> _Given problem_
Turn the listing below into a JSON list of strings, with one string per line and blank lines omitted. Leave the pictures out.

========================================

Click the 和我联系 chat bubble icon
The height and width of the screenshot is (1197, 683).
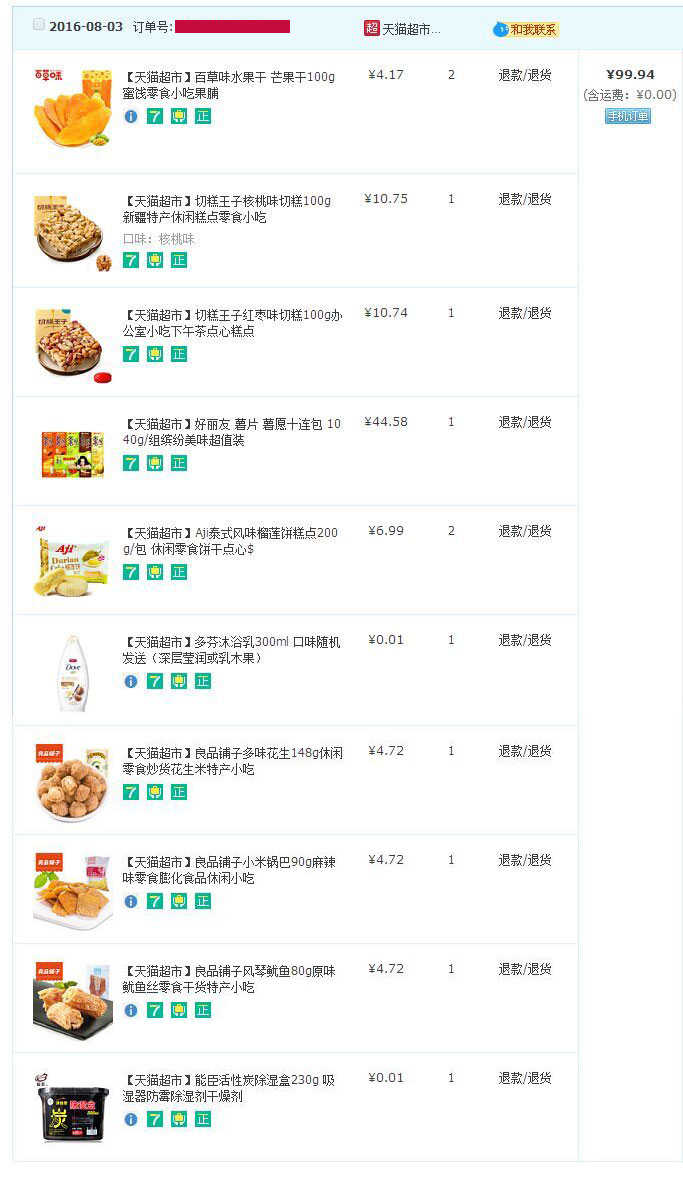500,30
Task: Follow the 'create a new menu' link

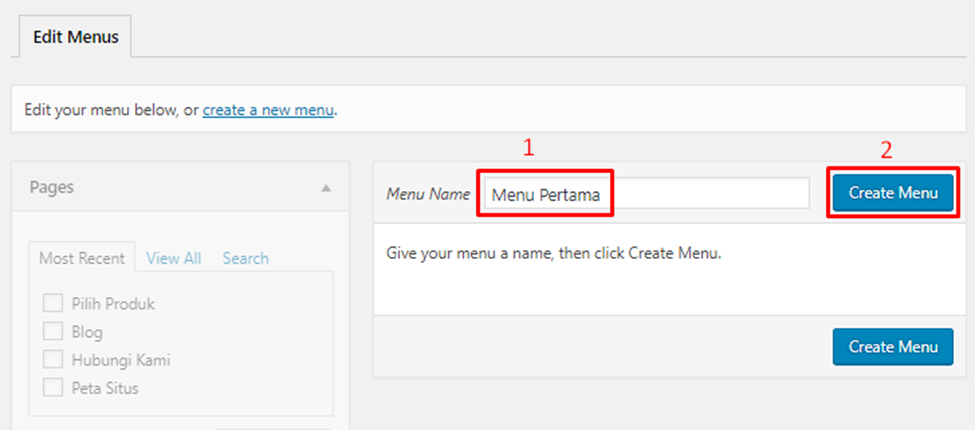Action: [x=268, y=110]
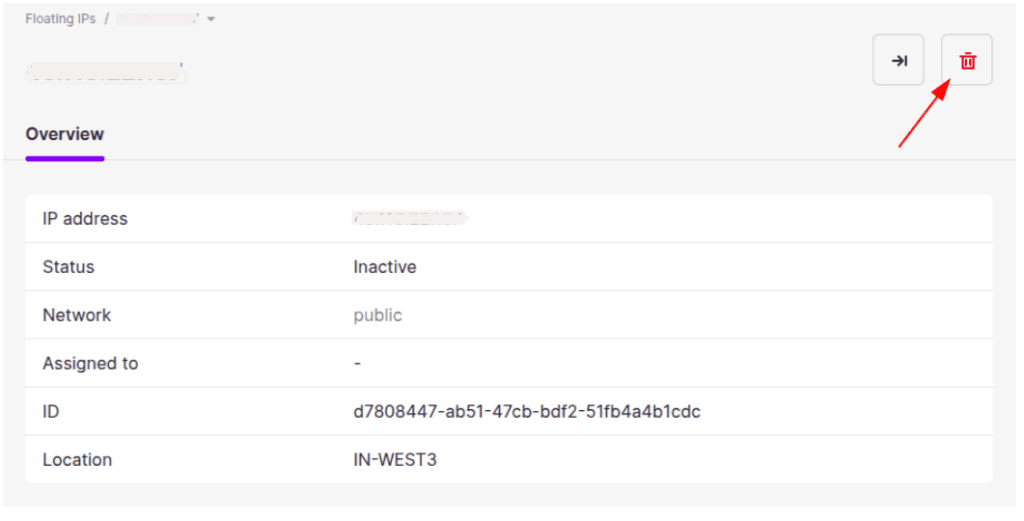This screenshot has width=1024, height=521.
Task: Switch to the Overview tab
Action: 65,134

========================================

> _Written response_
[
  "Click the 和我联系 chat bubble icon",
  "The height and width of the screenshot is (1197, 683).",
  "500,30",
  "Task: Follow the 'create a new menu' link",
  "Action: [x=268, y=110]",
  "This screenshot has width=1024, height=521.",
  "Task: Switch to the Overview tab",
  "Action: 65,134"
]